“我也曾特別注意過這件事,斯台普特在這裏有個親威,但他不是他的同夥,他叫安東尼,是梅利琵宅邸的一個男仆,他們的關係得追溯到斯吞普台做校長時。因此他知道斯台普特與他太太的關係,這個人現在已經逃跑了。在英國很少有人姓這個姓的,而在西班牙語國家和美洲的西班牙語國家也很少見。這個人英語講得特別好,我曾看到過這個老頭曾走進過格林盆沼澤地,所以他在主人不在時照管這隻獵狗,他根本不知道這隻狗的用處。

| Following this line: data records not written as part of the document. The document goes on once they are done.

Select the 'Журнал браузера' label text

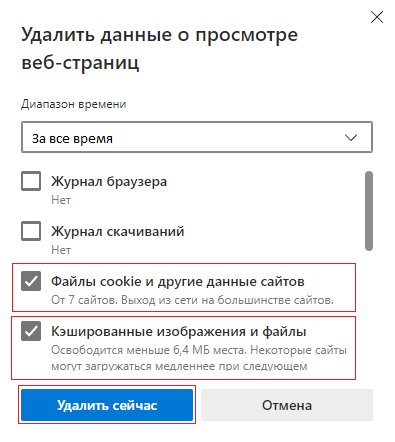109,182
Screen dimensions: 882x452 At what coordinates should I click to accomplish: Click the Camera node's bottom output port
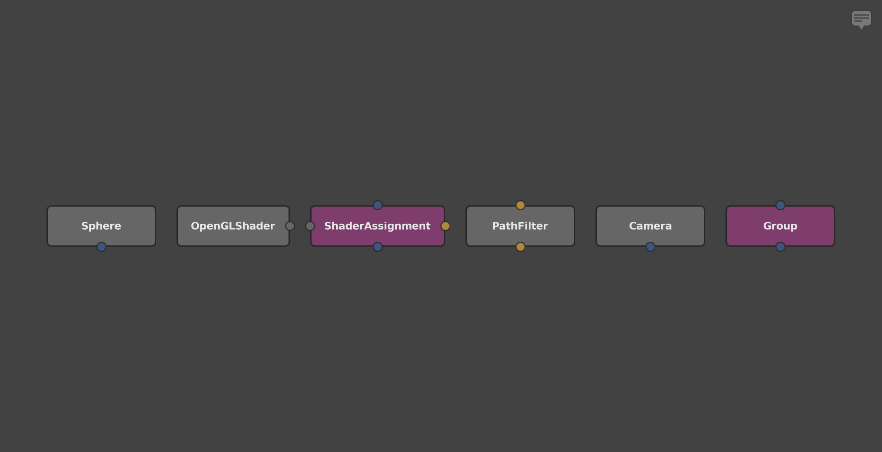coord(650,247)
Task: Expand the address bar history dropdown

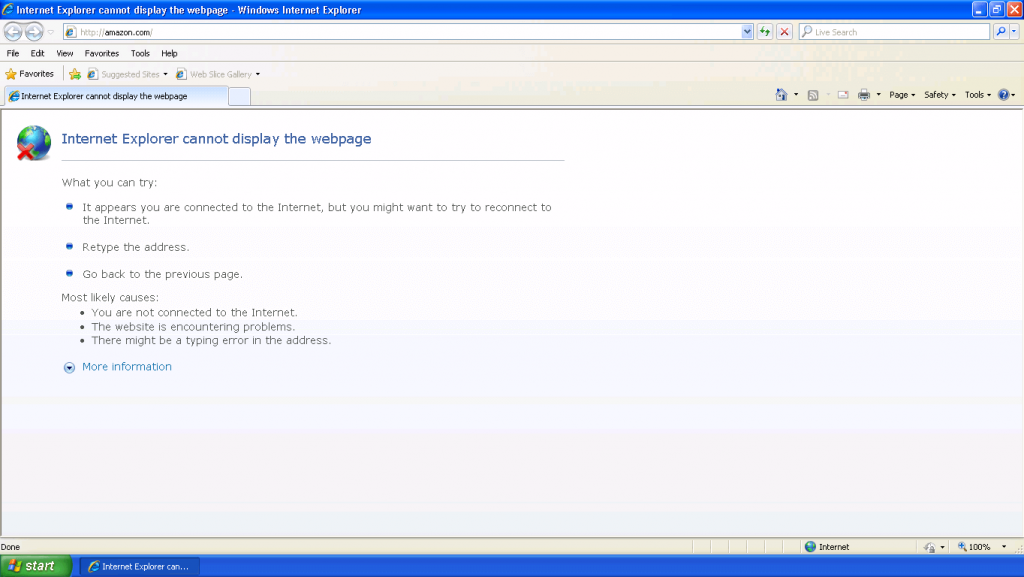Action: pos(747,32)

“後來,斯台普特夫婦就回到了德文郡,隨後你們倆也回去了。不知你是否還記得,當我檢查那封信時,我仔細地聞了聞,聞到了一種白迎春花的香味。香水大約有七十多種,那香水味讓人知道了這個案子將關係到一位女士,我就想到了他的太太。我就這樣一步步地確定了這個案子。

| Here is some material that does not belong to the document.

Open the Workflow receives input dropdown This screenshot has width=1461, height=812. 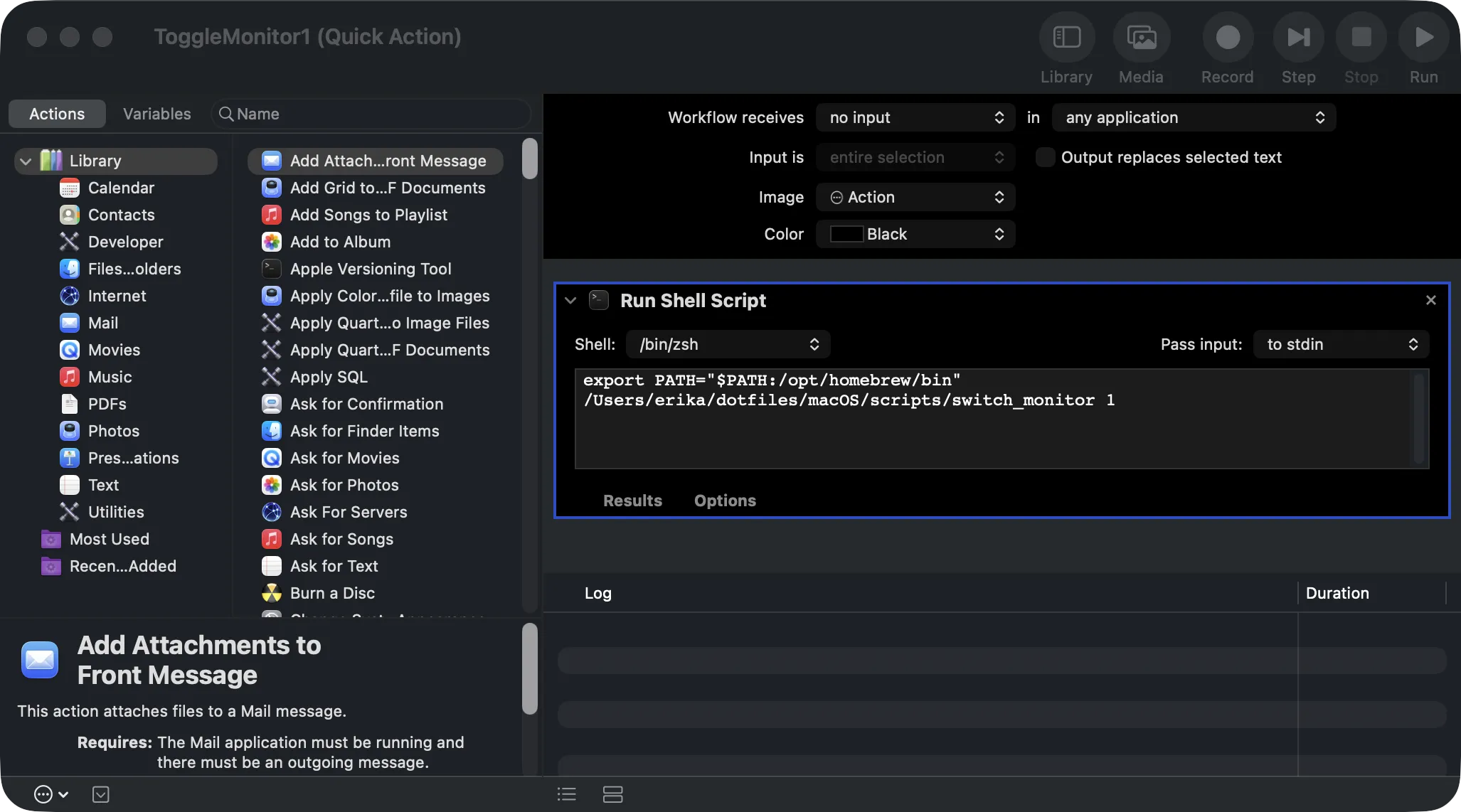(x=915, y=117)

“我到沼澤地來觀察斯台普特的一舉一動。如果和你們住在一塊,一定會引起他的注意,所以我就沒讓你們知道。你們以為我仍在倫敦時,其實我已經悄悄來到沼澤地了。我在那裏所受的苦並不像你們想像的那樣,我大部分時間呆在庫姆·特雷西,隻有緊急關頭才去那裏。卡特萊對我幫助很大,他一直在監視著你——華生。所以任何線索掌握起來並不怎麼困難。

“我早跟你說過了,你給我寫的信很快地傳到我手中,它們一到貝克街就被立刻送到庫姆·特雷西了,這些信對我至關重要,特別是關於他身世的事,所以就為我指明了一個調查的方向。可後來摻和進來白瑞摩和逃犯的事,阻礙了一下案子的進展,不過,這一點在你的又一封信裏說明了。當你在沼澤地把我當作是個神秘人物來抓時,其實我已經知道了案子的全部底細,但是我沒有拿到證據,不過他誤殺了那個逃犯,其實已經構成了犯罪。如果沒把他當場抓獲的話,那隻好拿亨利爵士當誘餌了,這樣做雖使爵士受到嚴重的驚嚇,但是咱們這樣就可以得到證據了。使我沒想到的是,那個畜生竟是那般模樣,而且我們也沒預測到大霧的出現,咱們在此項任務中付出了沉重的代價。不過摩梯末醫生說這隻是暫時的,隻要一次長途旅行,亨利爵士就能恢複,還可以治愈他心靈上的傷疤。他一直對那位太太是情有獨鍾的,沒想到竟受了騙。

“斯台普特想讓他太太直接參與謀殺,但他發現了他還是不能完全控製她。她一直想把事情告訴亨利爵士,卻又顯得吞吞吐吐而不願透露全部實情。當亨利爵士向她求婚時,引起了斯台普特的嫉妒,雖然這在他的計劃之內,他還是大動肝火地去阻止了這一切。這或許是人的本性在作怪,他經常約亨利爵士到他家做客,這樣他就會得到更多下手的機會,而在最後一天,她已經知道了這一切,她譴責他的罪行,這讓他惱羞成怒了,他向她表露了他的想法,而且他說他愛的並不是她,她以往的溫柔順從突然間變成了仇恨。他知道,她一定會壞了他的好事,所以,就把她捆在那根柱子上。他希望人們把亨利爵士的死歸咎於那個傳說,這樣他就得逞了。但我想他大錯特錯了,即使咱們不在那裏,他也隻能以失敗告終,因為一個有著西班牙血統的女人容不得他這樣侮辱她,親愛的華生,我還有什麼遺漏的地方嗎?”

“他能指望用那隻嚇人的狗來像嚇死他伯父那樣嚇死亨利爵士嗎?”

“那畜生很凶猛,而且得不到足夠食物,它的外表至少把人嚇得魂飛魄散了”。

“現在我還有一個問題不清楚。那就是他怎麼讓人相信,他是繼承人呢?”

“這個問題恐怕不在我的能力範圍之內了,恐怕你太高估我了,對一個人將來要幹什麼那是很難估計的。啊,華生,咱們現在也該輕鬆一下了,今晚咱們就去看戲去,你聽說過德雷茲凱(波蘭歌劇演唱家——譯者注)的歌劇嗎?請你先收拾一下,咱們先吃晚飯吧。”